▶ WHAT THE TASK ASKS: Edit the lines of the items below by replacing "coordinates" with "location" everywhere it occurs, leaving all other text unchanged. Leave the pictures out of your answer.

▶ MATERIAL FOR THIS EXERCISE:
#####

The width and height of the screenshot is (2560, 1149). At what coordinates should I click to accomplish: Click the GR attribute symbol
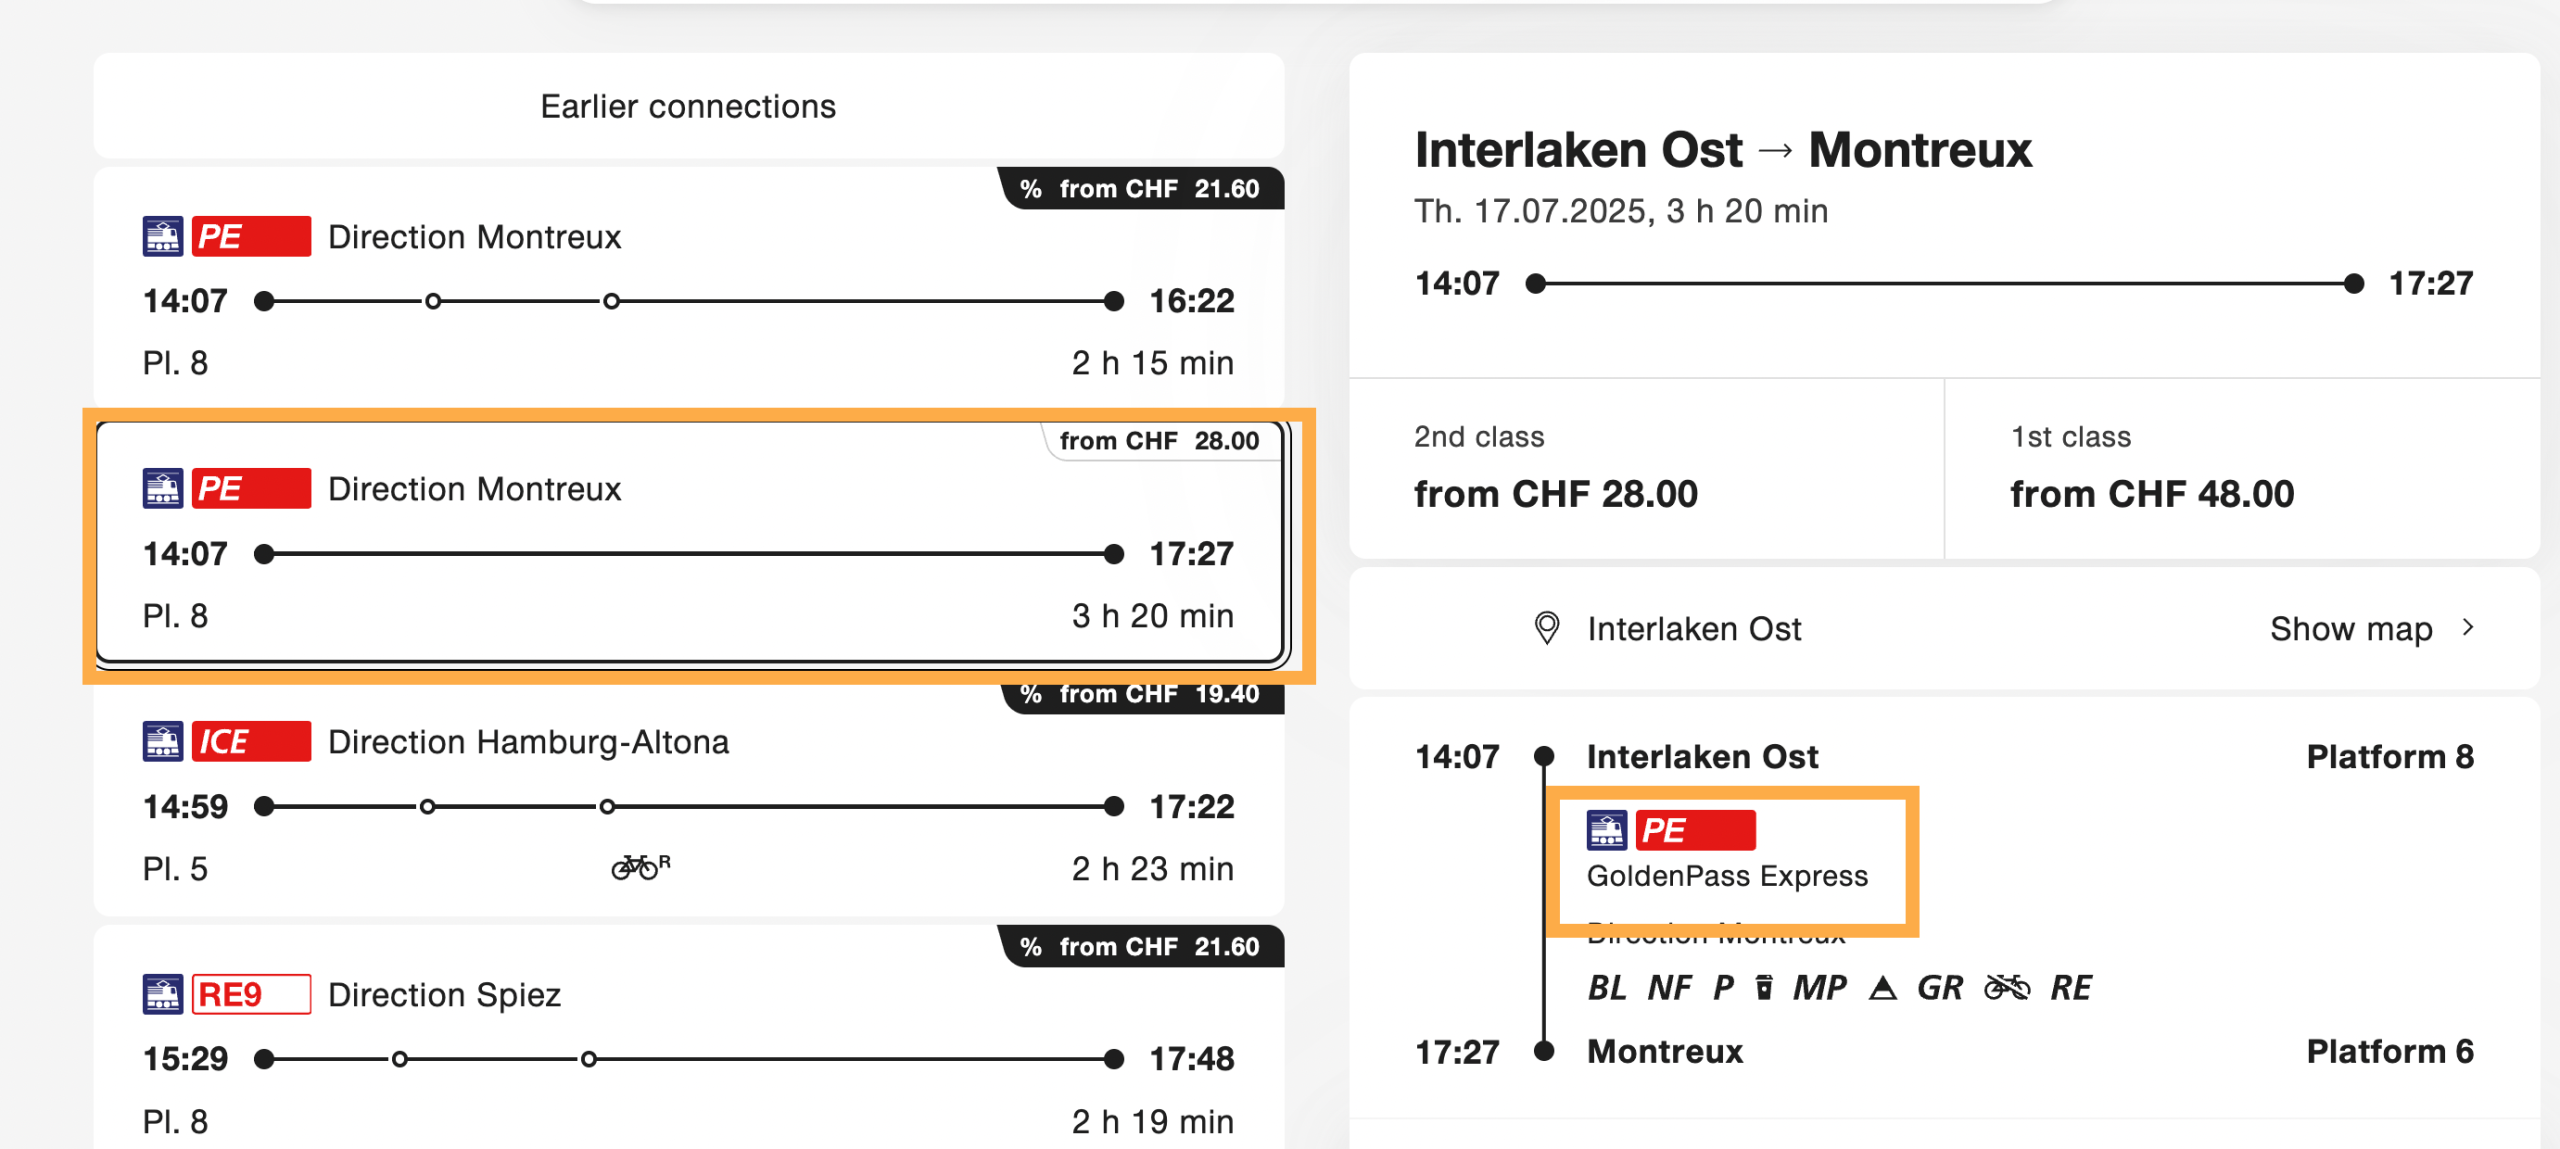(1940, 988)
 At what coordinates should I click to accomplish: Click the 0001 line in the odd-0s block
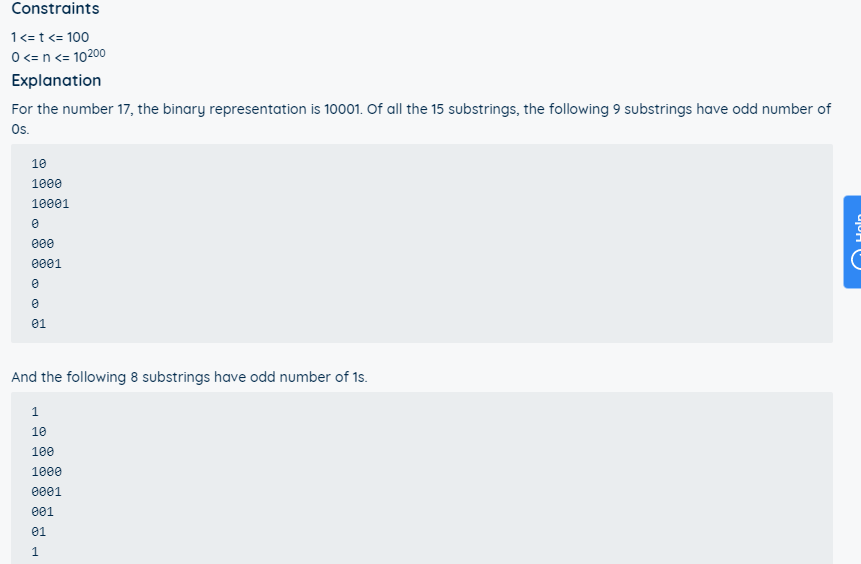pos(46,264)

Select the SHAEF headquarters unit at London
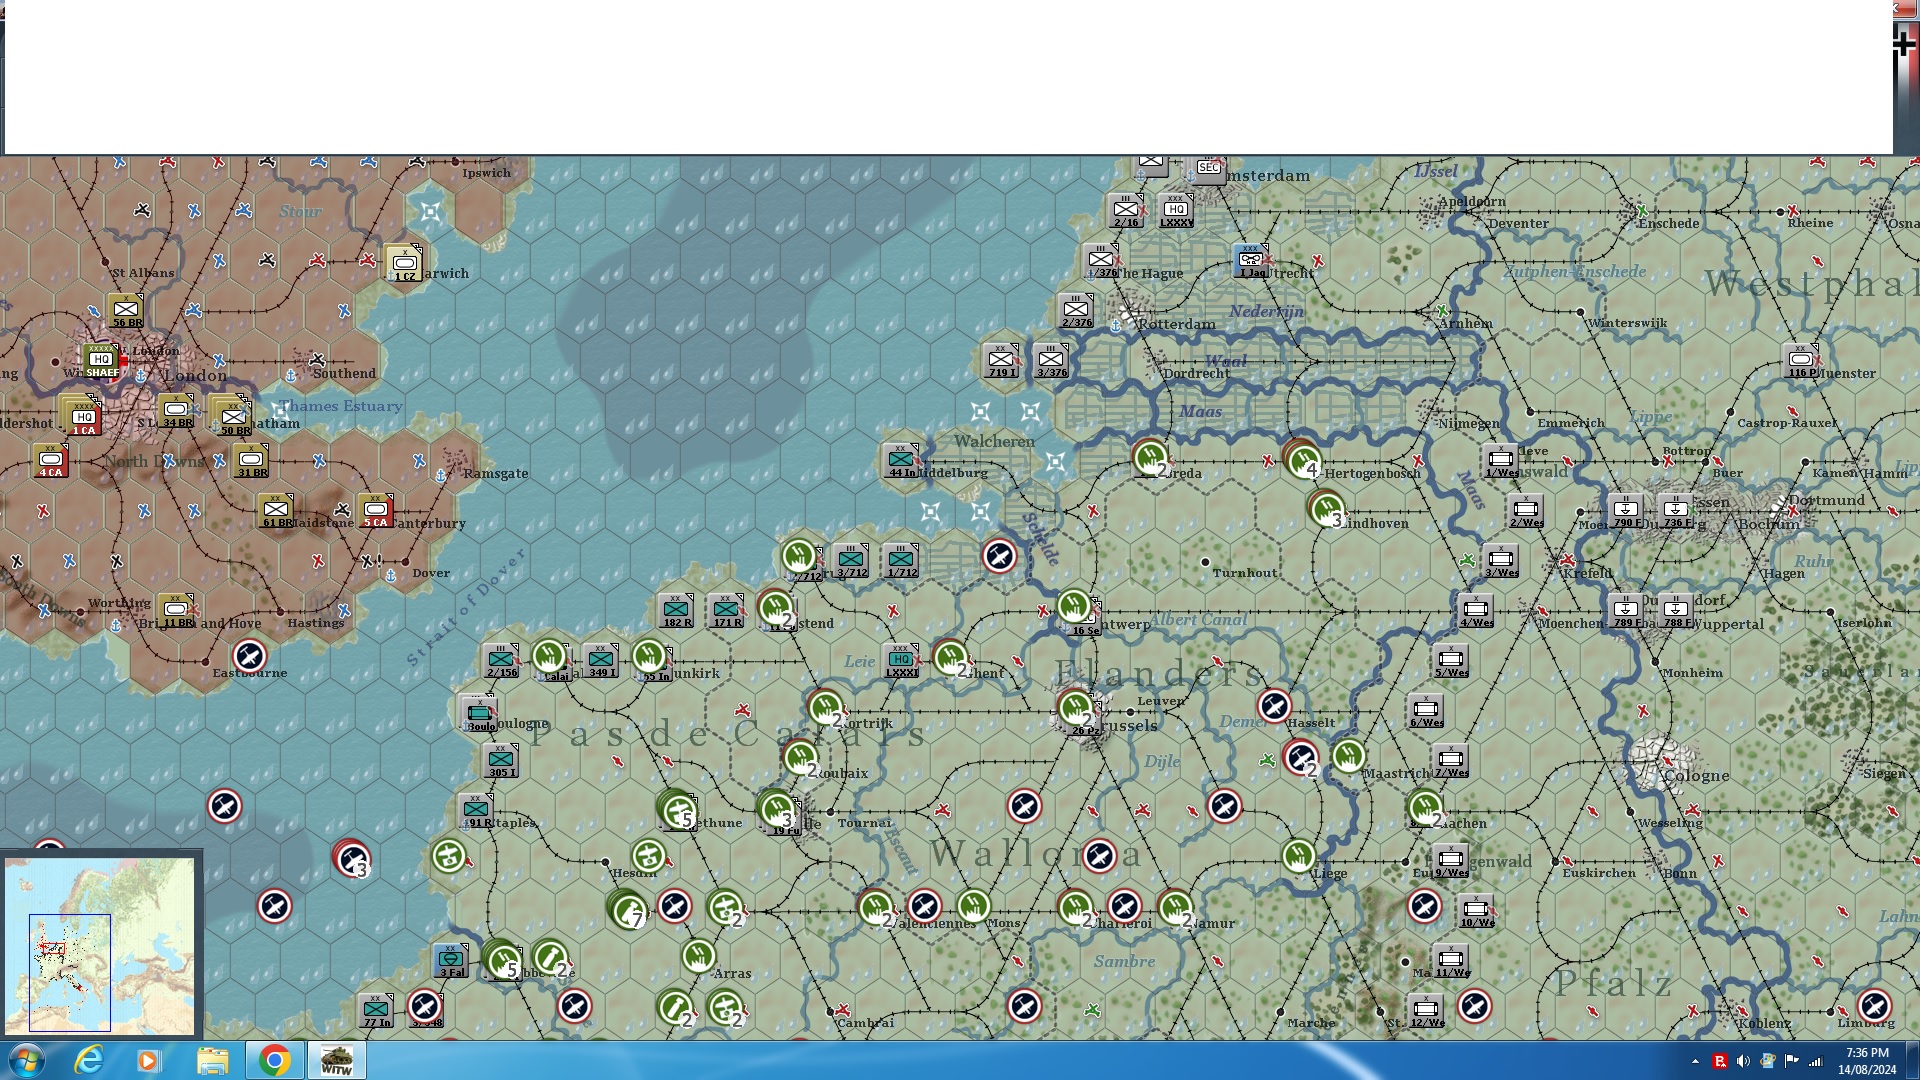(102, 361)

#####

▶ FULL ANSWER:
The width and height of the screenshot is (2560, 1149). At what location should I click to accomplish: Click the GR attribute symbol
(1940, 988)
 At what location should I click to accomplish: Click the 0001 line in the odd-0s block
pos(46,264)

Select the SHAEF headquarters unit at London
(102, 361)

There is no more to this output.